Brief break from our travelogue for a bit of geekery. Two new technologies that I’m psyched to try out:

  • My peeps back at Microsoft have released some of the features that I was working on when I was there, so I’m psyched to try it out for reals!
  • I’ve been carrying a pocket GPS recorder that logs everywhere I go so it can generate exact maps of all of our movements each day and (this is the cool part) it can tag each photo with the exact location it was taken so they can all be viewed on a map.

OK, OK, quick travelogue for the day: we visited Nice. It’s a beautiful city, much nicer than Marseille (OK, had to get that pun out of the way).

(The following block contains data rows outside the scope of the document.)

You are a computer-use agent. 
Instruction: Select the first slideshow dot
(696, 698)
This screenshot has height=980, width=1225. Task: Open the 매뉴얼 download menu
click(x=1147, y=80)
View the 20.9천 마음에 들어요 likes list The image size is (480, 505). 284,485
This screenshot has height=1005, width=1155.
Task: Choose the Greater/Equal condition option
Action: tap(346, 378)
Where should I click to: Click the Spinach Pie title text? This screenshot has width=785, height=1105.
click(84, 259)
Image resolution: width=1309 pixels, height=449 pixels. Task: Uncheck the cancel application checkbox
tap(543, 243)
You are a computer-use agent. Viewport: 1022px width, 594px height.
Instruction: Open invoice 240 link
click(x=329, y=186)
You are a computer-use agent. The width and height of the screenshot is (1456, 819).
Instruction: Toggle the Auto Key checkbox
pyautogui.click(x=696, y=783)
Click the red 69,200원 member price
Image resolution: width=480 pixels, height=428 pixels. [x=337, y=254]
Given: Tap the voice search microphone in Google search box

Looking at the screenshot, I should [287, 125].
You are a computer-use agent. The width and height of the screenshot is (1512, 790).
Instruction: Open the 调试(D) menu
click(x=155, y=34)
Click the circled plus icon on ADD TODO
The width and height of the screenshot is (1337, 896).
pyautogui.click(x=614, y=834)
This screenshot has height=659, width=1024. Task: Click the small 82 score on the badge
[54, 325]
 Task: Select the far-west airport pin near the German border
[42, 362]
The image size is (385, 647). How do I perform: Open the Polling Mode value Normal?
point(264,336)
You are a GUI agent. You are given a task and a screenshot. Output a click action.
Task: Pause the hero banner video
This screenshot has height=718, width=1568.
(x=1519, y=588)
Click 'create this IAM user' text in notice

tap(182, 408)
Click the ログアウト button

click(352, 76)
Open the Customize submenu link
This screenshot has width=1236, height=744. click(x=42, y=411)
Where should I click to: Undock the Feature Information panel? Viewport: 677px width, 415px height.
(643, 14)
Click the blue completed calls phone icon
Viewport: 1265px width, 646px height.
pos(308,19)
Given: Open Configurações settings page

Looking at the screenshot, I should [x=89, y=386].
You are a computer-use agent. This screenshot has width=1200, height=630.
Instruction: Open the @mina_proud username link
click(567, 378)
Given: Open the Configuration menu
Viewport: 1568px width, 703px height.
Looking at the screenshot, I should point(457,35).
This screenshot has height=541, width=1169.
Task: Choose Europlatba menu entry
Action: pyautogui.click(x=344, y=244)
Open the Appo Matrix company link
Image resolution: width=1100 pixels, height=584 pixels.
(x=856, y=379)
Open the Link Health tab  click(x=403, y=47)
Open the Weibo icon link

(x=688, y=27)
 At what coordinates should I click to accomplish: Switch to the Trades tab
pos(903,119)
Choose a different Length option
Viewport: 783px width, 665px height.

We spent the day visiting it’s absolutely gorgeous, clean, pebbled beach, wandering the winding little streets of its old section (Vieux Nice) and dining on its sumptuous fare. Nice day. Oops, guess I didn’t get the pun out of the way. Look, it’s hard to avoid.

On to geekery!

First, nice job DMX! With the latest release of the Windows Live Photo Gallery (a photo organization and editing tool) and Windows Live Spaces (a photo sharing service, kind of like Facebook or Flickr), you can:

  • Upload your photos to Flickr with all the tags you set in the gallery intact
  • Embed your photo albums in your blog as a Flash slideshow
  • Set the permissions on your albums so only certain people can see certain albums
  • Order prints right from the web site (of you or your friends’ photos)
  • View slideshows full screen, not just tiny versions like Flickr
  • Upload videos and embed them in blogs, too

With the simple, editing the photo gallery offers (crop, red-eye removal, lighten / darken, create panoramics, etc.), the quick viewing and organization, I really, honestly believe this sets up the Windows Live photo offering as the first class option in the field, because it’s got everything, end-to-end. The only other service that has both a local program for editing and organization and and on-line service for sharing is Picasa / Google, and I frankly think Windows Live offering is better (it’s easier / more intuitive to use, and it pushes the metadata into the file, where everyone can access it, instead of locking it up in a proprietary database).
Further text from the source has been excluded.